“Dearest, let me give you the cup of chocolate and the bit of bread, for I ate my breakfast long ago, before you woke.” She did not tell her mother how scant that meal had been.

“I hardly know if I wish for it,” her mother was beginning; but Augustina was already in the next room, which served them as a kitchen, and soon hurried back bearing a small tray on which was the cup of chocolate and the bit of crusty bread which is the breakfast of every true Spaniard. Food was scant enough in more households than this. Augustina’s mother, a widow with barely enough to scrape along on, was aided in peaceful days by the sale of the lace which Augustina’s skilful fingers made. Everybody in Spain loves lace, and every woman wore it, having her whole mantilla of it if she could afford it, and trimmed with it if she could do no better. Her holiday skirt was flounced with it, her pretty little aprons edged with it, her snowy chemisette trimmed with it, so that there was always a demand for what Augustina’s skilful fingers could make.

But now—what was the use of working at the pillow?

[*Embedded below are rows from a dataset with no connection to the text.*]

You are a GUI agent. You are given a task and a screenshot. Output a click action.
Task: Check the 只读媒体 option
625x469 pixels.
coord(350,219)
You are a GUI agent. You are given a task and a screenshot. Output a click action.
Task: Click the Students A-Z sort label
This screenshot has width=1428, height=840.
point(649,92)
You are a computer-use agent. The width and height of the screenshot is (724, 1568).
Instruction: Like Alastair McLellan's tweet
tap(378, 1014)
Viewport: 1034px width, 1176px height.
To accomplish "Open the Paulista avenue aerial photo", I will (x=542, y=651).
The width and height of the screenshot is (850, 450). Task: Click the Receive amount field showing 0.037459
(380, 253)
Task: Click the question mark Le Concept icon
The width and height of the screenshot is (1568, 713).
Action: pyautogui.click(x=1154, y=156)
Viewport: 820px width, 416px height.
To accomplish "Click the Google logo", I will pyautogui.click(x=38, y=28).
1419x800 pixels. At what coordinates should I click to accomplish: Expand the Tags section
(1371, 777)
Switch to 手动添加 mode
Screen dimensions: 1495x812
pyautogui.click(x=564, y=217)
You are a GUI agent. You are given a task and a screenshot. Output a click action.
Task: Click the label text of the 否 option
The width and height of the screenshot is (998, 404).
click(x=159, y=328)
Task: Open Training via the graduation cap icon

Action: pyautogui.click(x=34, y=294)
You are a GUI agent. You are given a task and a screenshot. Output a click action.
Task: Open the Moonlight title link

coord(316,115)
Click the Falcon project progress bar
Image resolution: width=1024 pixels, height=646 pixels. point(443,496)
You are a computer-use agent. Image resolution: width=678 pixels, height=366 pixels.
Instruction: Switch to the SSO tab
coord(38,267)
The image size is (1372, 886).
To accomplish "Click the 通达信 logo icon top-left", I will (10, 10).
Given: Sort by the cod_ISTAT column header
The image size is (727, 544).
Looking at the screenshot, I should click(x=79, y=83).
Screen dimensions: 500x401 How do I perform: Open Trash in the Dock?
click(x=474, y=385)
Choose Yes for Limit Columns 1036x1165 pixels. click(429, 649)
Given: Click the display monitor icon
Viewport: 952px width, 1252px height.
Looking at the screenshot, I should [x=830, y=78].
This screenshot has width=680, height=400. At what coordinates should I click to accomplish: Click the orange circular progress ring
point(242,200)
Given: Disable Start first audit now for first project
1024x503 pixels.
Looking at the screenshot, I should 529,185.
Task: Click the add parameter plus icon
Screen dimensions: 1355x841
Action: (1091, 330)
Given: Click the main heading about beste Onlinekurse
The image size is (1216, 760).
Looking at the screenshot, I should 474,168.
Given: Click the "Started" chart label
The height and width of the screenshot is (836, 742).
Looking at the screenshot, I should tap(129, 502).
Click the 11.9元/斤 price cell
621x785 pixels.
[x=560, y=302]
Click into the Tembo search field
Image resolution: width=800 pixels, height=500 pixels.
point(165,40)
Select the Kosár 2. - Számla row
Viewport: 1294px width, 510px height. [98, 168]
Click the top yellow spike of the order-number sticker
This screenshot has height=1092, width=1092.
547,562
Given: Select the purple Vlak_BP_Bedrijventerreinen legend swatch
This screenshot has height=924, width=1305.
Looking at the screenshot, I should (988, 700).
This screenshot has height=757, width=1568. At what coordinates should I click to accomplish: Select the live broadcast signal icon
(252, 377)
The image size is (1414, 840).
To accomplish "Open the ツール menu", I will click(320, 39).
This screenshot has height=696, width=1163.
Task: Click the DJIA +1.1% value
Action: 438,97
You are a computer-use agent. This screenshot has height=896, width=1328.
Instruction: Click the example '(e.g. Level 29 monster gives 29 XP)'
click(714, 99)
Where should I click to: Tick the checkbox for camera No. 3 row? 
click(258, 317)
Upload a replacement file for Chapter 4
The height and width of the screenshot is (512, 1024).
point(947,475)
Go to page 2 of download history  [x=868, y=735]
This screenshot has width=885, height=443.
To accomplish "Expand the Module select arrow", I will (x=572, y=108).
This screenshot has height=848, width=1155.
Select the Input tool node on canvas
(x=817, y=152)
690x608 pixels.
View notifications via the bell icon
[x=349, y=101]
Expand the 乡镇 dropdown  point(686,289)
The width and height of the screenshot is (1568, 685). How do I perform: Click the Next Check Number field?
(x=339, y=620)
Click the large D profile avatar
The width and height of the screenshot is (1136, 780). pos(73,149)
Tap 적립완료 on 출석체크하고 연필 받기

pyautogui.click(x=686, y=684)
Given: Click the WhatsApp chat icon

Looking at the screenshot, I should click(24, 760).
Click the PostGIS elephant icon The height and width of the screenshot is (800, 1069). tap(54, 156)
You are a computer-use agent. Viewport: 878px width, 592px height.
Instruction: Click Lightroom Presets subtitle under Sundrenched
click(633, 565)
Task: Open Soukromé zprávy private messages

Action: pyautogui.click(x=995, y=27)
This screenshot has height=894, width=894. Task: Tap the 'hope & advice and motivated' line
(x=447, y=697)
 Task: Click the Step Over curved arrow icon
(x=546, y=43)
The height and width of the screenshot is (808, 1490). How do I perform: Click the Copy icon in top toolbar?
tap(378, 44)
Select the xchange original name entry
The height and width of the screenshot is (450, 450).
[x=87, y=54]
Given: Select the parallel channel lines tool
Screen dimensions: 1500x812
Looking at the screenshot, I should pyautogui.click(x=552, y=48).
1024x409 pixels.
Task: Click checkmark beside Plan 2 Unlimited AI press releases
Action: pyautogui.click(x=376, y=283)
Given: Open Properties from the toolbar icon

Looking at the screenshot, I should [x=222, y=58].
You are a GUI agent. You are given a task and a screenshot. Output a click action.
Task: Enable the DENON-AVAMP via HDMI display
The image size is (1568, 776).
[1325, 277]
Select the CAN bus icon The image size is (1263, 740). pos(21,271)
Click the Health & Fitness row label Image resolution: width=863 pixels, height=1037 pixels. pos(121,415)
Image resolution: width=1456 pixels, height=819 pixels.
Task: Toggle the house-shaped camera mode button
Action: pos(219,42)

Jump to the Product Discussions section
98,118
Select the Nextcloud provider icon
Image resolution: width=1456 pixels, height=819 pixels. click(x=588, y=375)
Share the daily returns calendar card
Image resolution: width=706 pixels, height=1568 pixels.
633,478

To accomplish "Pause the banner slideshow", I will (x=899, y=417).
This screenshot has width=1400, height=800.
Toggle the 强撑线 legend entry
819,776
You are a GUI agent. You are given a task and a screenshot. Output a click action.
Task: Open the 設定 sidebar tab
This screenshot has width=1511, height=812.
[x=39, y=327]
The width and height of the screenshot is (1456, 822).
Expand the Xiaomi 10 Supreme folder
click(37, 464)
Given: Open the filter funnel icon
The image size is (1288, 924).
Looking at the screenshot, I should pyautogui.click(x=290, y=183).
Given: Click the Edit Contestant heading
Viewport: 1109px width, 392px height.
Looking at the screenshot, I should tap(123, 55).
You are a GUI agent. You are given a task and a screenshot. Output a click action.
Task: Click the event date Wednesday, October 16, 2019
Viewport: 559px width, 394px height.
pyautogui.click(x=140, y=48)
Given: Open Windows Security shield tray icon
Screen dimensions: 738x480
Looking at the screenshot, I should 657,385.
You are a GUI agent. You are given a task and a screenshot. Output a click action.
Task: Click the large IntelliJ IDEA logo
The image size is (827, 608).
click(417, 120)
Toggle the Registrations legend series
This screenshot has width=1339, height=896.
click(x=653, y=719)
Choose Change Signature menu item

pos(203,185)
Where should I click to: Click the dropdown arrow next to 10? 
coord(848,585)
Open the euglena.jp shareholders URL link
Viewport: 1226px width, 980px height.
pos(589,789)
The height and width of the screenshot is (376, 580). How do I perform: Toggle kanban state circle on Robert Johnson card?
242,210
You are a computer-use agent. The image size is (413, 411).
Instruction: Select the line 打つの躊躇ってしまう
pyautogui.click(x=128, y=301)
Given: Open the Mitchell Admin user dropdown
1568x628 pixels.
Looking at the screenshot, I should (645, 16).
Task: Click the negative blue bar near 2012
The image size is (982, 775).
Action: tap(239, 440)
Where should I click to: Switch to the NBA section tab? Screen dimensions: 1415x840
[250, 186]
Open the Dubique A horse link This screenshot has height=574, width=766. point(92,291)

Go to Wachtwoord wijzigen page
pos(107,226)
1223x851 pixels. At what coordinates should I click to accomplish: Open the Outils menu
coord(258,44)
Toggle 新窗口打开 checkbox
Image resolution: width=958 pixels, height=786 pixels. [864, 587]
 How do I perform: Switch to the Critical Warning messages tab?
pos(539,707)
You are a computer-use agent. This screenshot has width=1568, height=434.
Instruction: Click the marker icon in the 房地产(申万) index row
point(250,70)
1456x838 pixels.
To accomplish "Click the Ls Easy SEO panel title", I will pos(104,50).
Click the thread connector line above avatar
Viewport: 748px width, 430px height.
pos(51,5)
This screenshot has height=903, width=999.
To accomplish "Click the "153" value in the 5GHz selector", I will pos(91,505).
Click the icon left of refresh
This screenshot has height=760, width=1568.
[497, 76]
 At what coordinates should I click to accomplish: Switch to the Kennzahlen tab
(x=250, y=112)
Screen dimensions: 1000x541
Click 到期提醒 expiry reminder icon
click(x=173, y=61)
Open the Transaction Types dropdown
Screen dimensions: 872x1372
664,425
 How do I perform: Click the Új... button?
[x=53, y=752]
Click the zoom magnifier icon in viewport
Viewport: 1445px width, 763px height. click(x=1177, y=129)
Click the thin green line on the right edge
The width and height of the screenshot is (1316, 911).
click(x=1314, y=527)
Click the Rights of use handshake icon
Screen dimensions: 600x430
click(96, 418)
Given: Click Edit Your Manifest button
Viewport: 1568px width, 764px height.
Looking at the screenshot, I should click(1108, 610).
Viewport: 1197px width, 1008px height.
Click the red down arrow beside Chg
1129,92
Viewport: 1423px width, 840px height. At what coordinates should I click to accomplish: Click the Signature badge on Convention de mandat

The siege which had lasted so long showed no signs of being broken, and no one had any coins to spare on such slight things as lace, when famine was staring the city in the face, and all day long, if one but looked from the window, the wounded could be seen being carried into the convents, or any other place where they could be tended and safe from the cannon balls.

“Is the chocolate sweet enough, mother?” asked Augustina anxiously. She had stirred into it the last spoonful of sugar which they had, and as the purse was running so low she hardly dared to buy any more.

“Sweet enough; and, Augustina, when you go out to-day, go first of all to the cathedral and say an Ave for me. I had hoped before this to be able to go myself. Say, too, a prayer for our brave men who are holding the city against those wicked French.”

“I am going now to Our Lady of the Pillar, mother, and I will stop on the Prado and ask if, by any chance, there has been a call for lace. I have a fine piece ready; the lilies in it seem fairly to grow, do they not, mother?”

Augustina held up with pride a long strip of snowy lace into which were wrought lilies and roses so lifelike that it was almost as if they blossomed.

“I wish that we could afford to keep that piece, Augustina. I have watched it grow under your fingers for so long that I shall miss it when it is no longer here.”

“I shall hate to sell it, mother; yet the money for it would not come amiss, eh, dearest?”